Dix-sept missionnaires et agents pastoraux assassinés en 2025

Un total de 17 missionnaires et agents pastoraux catholiques ont été assassinés dans le monde en 2025, selon le rapport annuel publié par l’Agencia Fides, organe d’information des Œuvres Missionnaires Pontificales. Parmi les victimes se trouvent des prêtres, des religieuses, des séminaristes et des laïcs, assassinés dans des contextes marqués par la violence, les conflits armés et l’insécurité généralisée.

Le rapport s’ouvre avec une réflexion du pape León XIV, qui souligne que l’espérance chrétienne de ces témoins « est pleine d’immortalité, parce que leur témoignage reste vivant comme prophétie de la victoire du bien sur le mal ». Une affirmation qui, selon Fides, résume le sens ultime de ces morts : ce ne furent pas des gestes spectaculaires, mais des vies offertes dans la fidélité quotidienne à l’Évangile.

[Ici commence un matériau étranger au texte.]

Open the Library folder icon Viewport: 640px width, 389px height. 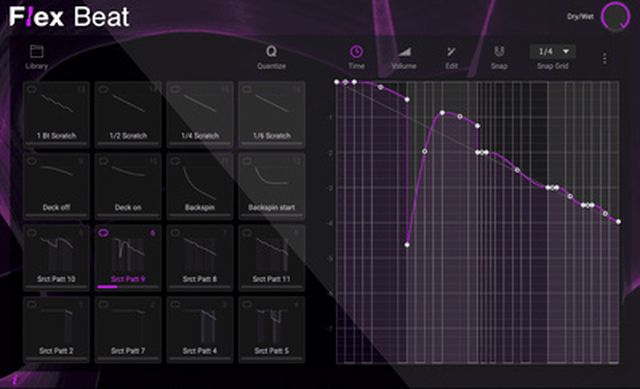(37, 52)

Afrique, le continent le plus touché

Sur les 17 missionnaires assassinés en 2025, dix ont perdu la vie en Afrique, ce qui fait à nouveau du continent la région la plus affectée. Parmi eux se trouvent six prêtres, deux séminaristes et deux catéchistes. Le Nigeria concentre le plus grand nombre de victimes, avec cinq assassinats, suivi du Burkina Faso (deux), et des cas isolés au Sierra Leone, au Kenya et au Soudan.

Ces dernières années, l’Afrique et l’Amérique se sont alternées comme les régions avec le plus grand nombre de missionnaires assassinés, reflet de l’instabilité persistante et de la détérioration de la sécurité dans de vastes zones du monde.

Amérique, Asie et Europe

En Amérique, quatre missionnaires ont été assassinés : deux religieuses en Haïti, victimes de la violence des bandes armées qui contrôlent de vastes zones du pays, un prêtre au Mexique et un autre prêtre d’origine indienne aux États-Unis.

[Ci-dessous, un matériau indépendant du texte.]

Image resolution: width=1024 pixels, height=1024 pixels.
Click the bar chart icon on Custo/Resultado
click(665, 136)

En Asie, deux agents pastoraux ont perdu la vie : un prêtre au Myanmar, brutalement assassiné dans le contexte du conflit civil, et un autre aux Philippines. Le seul cas enregistré en Europe concerne un prêtre assassiné en Pologne.

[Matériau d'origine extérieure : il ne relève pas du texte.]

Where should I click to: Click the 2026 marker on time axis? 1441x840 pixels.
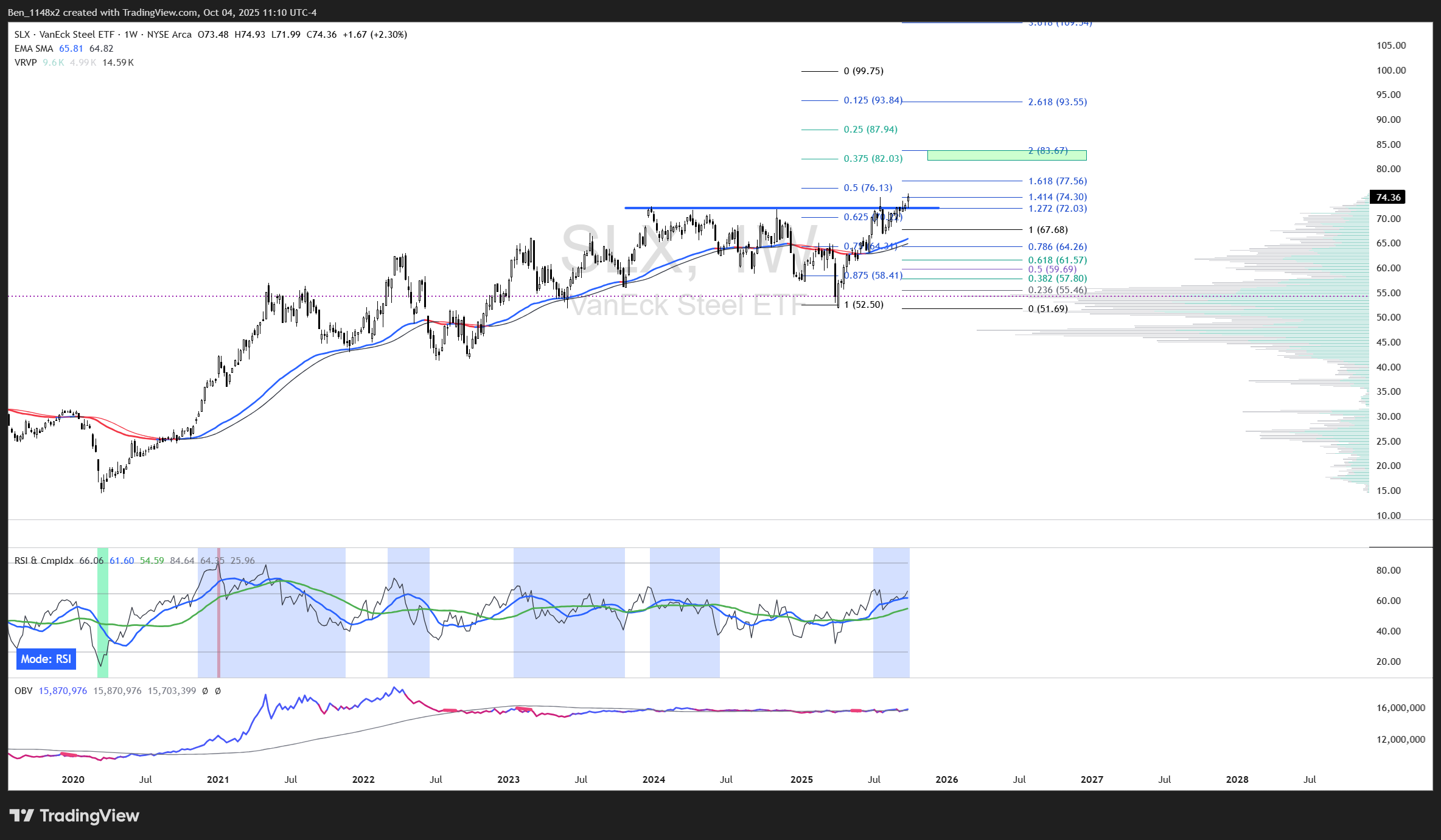(946, 780)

Histoires concrètes de martyre silencieux

Parmi les noms recensés par Fides figure celui du jeune séminariste nigérian Emmanuel Alabi, qui est mort lors d’une marche forcée imposée par ses ravisseurs après l’assaut d’un séminaire mineur. Figurent également les religieuses Evanette Onezaire et Jeanne Voltaire, assassinées en Haïti par des membres de bandes armées, et le prêtre Donald Martin, le premier prêtre catholique assassiné dans le conflit au Myanmar, dont le corps mutilé a été retrouvé dans l’enceinte paroissiale.

Ces morts, souligne Fides, ne sont pas survenues par recherche de notoriété médiatique ni par des gestes extraordinaires, mais dans l’exercice ordinaire du ministère pastoral, au milieu de communautés pauvres et vulnérables.